ホームの清水は、前節終了時点で勝点17を獲得。現状はWESTグループの6位につけている。
前節・名古屋戦は吉田 孝行監督が目指すサッカーを見せられず、ホームで0-2と完敗を喫した。それまでにホームで行われた4試合は、結果こそ違えど、全試合に共通して内容面には一定の手ごたえを得ていただけに、指揮官は次のような言葉で反省点を口にした。
「相手をリスペクトし過ぎて、自分自身もスペースを消すことを強調してしまった。選手たちがいつもどおりアグレッシブに行くところのパワーを消してしまった背景に、僕の姿勢があると思っていますし、自分自身、すごく反省しています」 現在は攻撃陣を中心に負傷者が大量発生しているが、見方を変えると、出番を得た選手たちにとっては現状の序列を覆すチャンスでもある。
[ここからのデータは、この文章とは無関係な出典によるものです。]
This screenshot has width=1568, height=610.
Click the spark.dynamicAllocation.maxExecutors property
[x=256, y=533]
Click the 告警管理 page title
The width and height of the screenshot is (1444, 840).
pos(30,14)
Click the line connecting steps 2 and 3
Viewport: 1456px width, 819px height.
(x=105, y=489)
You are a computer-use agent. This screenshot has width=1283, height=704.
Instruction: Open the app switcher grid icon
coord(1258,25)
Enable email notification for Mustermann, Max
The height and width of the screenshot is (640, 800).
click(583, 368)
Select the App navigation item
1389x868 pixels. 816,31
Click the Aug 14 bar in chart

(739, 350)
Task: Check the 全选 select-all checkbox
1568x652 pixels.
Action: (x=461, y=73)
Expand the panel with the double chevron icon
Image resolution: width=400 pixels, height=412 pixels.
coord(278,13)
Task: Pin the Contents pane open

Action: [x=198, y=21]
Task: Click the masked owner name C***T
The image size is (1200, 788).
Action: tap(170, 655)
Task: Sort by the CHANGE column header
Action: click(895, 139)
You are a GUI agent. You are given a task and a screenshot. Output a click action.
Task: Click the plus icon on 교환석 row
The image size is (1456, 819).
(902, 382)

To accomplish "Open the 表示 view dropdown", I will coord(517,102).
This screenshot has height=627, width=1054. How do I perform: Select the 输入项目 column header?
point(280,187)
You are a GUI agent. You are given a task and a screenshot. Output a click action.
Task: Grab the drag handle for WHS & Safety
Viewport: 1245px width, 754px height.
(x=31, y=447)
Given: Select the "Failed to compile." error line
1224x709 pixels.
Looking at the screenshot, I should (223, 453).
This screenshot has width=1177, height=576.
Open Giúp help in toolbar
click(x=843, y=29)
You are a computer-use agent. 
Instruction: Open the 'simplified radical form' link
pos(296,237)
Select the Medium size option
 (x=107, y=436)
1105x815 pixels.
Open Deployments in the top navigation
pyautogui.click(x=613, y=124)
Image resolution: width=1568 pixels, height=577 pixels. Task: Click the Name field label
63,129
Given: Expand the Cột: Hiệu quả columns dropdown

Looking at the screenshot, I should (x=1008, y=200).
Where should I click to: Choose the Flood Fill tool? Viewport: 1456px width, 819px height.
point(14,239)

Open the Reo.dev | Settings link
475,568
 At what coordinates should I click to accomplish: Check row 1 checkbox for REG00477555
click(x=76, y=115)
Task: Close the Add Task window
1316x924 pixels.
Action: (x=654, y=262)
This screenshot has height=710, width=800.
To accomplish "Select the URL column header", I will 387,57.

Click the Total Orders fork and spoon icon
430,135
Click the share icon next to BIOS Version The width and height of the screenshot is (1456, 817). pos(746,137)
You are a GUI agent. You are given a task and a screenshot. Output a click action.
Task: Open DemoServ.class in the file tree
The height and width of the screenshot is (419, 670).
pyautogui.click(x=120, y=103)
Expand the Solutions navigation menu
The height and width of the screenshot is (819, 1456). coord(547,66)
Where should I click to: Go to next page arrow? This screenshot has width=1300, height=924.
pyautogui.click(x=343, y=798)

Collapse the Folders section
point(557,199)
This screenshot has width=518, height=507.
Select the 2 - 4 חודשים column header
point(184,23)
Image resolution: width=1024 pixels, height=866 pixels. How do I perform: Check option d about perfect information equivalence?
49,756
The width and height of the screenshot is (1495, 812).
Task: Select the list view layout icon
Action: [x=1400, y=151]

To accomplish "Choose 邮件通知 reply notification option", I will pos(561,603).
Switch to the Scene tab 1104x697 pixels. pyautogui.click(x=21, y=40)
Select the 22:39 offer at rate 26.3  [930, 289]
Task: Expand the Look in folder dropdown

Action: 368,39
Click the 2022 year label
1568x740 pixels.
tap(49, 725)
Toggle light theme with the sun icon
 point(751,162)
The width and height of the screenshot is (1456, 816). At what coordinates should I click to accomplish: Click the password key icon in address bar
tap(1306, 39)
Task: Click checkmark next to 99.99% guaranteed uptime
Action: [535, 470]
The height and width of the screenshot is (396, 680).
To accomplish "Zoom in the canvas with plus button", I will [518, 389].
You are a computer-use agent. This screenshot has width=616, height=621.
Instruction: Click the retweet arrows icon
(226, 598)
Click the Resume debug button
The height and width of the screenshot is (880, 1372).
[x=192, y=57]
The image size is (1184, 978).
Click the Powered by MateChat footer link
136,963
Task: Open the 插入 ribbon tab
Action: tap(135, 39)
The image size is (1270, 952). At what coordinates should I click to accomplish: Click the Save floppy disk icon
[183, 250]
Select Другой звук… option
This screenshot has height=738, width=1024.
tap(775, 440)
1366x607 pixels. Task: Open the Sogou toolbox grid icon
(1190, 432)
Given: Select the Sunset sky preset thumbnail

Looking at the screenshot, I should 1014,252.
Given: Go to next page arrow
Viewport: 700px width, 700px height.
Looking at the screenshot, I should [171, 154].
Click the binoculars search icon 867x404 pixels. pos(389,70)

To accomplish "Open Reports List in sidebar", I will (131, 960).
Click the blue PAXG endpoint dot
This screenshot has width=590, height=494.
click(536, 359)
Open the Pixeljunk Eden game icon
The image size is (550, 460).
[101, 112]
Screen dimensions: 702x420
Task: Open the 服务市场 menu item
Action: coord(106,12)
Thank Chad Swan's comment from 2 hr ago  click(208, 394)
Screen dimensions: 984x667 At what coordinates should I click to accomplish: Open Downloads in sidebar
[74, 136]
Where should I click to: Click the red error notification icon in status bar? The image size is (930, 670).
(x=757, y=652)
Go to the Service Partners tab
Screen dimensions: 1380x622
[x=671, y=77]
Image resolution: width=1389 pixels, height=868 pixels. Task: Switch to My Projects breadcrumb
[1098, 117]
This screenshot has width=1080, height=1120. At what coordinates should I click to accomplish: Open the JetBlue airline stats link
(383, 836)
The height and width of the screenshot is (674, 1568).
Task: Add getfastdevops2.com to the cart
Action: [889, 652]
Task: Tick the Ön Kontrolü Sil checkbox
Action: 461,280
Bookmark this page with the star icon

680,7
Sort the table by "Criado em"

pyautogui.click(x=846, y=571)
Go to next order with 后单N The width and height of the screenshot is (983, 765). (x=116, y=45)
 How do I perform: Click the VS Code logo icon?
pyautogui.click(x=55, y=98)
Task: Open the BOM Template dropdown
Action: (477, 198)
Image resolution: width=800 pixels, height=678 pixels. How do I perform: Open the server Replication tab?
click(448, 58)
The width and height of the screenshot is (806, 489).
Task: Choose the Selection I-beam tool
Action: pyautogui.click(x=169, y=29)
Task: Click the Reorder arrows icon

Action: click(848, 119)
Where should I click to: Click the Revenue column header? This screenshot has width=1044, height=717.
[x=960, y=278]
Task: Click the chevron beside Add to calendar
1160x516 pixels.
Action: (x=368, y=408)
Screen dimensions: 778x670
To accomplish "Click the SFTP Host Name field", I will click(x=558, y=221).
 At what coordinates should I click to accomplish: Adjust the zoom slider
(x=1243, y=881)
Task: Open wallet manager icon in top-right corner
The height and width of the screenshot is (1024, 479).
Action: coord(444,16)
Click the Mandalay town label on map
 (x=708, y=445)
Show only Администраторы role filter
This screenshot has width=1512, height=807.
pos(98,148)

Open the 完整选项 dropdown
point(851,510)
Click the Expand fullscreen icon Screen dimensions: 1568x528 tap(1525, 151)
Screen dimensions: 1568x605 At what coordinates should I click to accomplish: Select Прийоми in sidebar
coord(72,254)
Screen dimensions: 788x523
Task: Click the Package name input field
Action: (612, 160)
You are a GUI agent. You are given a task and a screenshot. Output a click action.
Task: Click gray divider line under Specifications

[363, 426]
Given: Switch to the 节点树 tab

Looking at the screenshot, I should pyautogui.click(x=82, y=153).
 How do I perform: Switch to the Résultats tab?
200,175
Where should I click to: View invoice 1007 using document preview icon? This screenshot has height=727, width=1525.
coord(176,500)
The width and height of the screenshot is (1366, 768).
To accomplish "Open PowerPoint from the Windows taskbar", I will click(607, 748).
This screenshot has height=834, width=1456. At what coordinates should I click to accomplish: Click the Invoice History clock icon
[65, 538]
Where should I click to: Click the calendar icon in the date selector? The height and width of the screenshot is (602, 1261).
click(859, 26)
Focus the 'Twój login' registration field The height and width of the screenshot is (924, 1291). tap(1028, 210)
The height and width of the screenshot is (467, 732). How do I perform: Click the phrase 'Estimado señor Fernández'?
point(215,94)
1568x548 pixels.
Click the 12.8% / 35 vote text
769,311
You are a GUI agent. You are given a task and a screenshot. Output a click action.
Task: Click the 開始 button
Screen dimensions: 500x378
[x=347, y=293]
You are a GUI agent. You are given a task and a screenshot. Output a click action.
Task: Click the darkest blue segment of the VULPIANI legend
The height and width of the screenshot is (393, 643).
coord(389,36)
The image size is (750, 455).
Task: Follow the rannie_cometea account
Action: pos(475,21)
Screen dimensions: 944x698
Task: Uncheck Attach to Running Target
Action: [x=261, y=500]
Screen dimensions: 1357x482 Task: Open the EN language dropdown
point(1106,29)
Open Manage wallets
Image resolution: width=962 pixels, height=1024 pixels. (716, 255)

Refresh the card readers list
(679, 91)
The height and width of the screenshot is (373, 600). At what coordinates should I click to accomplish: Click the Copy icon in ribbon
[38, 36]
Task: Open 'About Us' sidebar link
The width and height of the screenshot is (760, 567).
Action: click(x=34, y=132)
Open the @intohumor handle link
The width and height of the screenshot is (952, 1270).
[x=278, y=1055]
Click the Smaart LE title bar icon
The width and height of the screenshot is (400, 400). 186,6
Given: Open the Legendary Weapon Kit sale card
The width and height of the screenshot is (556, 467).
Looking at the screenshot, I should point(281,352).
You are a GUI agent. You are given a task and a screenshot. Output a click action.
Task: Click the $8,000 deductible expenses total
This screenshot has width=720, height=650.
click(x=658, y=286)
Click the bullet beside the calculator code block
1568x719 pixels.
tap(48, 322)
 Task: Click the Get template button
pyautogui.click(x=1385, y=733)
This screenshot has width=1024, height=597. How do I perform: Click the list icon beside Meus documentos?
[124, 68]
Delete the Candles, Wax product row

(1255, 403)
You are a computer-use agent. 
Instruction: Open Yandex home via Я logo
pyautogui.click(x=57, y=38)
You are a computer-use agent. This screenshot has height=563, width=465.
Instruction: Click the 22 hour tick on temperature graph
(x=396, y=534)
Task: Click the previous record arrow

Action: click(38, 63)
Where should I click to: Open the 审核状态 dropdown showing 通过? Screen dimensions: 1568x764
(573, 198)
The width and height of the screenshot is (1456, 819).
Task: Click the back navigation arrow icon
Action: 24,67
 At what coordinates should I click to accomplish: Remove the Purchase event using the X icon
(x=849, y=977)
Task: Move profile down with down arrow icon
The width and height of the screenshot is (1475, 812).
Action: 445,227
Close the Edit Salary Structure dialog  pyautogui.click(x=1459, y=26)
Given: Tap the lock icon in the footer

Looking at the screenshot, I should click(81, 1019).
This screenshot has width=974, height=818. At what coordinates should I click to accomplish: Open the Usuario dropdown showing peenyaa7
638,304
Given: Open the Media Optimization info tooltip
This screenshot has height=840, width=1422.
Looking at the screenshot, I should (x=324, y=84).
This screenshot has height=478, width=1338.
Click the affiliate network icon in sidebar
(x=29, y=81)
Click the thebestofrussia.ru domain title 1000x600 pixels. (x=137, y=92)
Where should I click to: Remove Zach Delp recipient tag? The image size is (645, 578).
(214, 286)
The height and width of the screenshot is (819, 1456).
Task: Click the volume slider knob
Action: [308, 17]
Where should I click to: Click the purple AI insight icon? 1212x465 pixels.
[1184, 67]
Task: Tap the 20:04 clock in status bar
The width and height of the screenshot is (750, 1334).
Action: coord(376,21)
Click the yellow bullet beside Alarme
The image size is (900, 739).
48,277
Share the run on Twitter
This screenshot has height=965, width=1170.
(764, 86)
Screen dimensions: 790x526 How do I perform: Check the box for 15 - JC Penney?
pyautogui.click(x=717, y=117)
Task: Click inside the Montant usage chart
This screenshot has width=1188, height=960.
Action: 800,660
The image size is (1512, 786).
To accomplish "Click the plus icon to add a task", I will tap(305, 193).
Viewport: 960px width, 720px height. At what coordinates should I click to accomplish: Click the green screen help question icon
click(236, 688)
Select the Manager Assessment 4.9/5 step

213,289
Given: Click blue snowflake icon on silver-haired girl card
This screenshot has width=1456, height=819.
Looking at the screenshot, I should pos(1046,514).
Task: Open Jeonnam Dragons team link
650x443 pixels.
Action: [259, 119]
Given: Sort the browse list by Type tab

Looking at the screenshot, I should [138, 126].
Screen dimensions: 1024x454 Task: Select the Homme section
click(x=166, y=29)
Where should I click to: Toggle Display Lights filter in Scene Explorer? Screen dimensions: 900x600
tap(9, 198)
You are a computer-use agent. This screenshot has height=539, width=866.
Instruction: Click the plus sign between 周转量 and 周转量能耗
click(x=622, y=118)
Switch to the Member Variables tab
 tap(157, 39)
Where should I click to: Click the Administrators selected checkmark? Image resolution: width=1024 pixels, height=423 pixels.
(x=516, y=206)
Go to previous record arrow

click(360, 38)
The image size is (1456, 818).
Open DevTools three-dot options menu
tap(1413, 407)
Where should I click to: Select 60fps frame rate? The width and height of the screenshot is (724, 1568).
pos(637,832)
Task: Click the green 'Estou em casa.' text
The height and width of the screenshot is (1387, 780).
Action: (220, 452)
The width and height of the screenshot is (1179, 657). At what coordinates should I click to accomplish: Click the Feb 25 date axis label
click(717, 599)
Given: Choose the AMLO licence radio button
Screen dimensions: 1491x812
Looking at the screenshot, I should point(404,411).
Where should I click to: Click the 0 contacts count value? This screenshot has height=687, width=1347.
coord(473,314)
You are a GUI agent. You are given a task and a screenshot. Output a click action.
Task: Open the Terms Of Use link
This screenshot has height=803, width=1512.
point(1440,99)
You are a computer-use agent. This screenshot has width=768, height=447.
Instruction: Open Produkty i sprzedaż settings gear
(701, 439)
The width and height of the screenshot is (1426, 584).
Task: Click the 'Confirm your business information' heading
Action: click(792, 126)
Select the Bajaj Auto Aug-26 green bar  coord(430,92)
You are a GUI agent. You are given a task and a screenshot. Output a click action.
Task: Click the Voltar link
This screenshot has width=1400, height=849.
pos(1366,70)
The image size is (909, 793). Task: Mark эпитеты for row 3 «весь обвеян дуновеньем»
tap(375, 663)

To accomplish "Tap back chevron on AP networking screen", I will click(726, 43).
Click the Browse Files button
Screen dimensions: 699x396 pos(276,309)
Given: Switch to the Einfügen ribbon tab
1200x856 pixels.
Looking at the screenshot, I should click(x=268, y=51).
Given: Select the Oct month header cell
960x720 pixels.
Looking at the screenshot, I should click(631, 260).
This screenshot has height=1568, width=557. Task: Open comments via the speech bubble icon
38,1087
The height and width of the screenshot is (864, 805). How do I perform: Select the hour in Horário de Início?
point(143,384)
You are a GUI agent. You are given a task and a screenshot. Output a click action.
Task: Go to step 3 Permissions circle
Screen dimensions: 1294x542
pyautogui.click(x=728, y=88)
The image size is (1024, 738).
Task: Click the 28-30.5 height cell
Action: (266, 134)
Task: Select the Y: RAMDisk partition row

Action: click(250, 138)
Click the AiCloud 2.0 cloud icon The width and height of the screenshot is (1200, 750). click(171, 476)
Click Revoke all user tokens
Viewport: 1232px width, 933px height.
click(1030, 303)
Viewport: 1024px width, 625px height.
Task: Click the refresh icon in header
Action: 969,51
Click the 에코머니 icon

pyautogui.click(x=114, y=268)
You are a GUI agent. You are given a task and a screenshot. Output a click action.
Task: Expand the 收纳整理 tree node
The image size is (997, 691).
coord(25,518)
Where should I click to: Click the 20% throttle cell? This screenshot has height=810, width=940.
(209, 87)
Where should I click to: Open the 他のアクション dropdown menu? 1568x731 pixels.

今節はアイスタを歓喜へ導く“ニューヒーロー”の出現にも期待したい。
一方の長崎はここまで勝点13の獲得にとどまり、10位に沈んでいる。順位こそ最下位だが、トップハーフの5位につける京都とは勝点が『4』しか離れていない。連勝で順位が大きく変わる可能性があることを考えると、現状の立ち位置はあまり大きな意味を持たないと言える。
ただし、最近の結果が芳しくないことは事実。PK戦での黒星も含めると、現在は4連敗中だ。J1復帰後1年目の状況で迎える今大会、序盤こそ順調に勝点3を積み上げる試合もあったが、その歩みは順風満帆ではないのかもしれない。
しかし、PK負けとなった前節・G大阪戦後、高木 琢也監督は「ゲームの内容等に関しては非常に満足はしています」と前向きな言葉を発した。それは、「PK戦まで至った経緯や流れのところで、選手たちのマインドやアクションも含めて、これまでの試合よりもいろんな意味で考えてプレーをしてくれた」と感じたから。清水と同様に負傷者の数も多く、結果だけを見ると絶不調と言われてしまうかもしれないが、試行錯誤をしながら進歩の手ごたえを手にしている。
前述したとおり、長崎は現在4連敗中だが、この連敗が始まったのは第9節のことだった。対戦相手は清水。キックオフ直後、オ セフンが開始7秒でゴールを挙げて清水が先手をとると、4分には嶋本 悠大のプロ初ゴールでリードを広げ、前半アディショナルタイムにはオ セフンがPKを決めて勝利を決定づける。後半に入ると、ホームの大声援を背に長崎が押し込む構図となったが、清水の守備の前に、ゴールをこじ開けることはできなかった。
シーズンダブルか、リベンジか。浮上に向けた確かな兆しを手にするチームはどちらとなるか。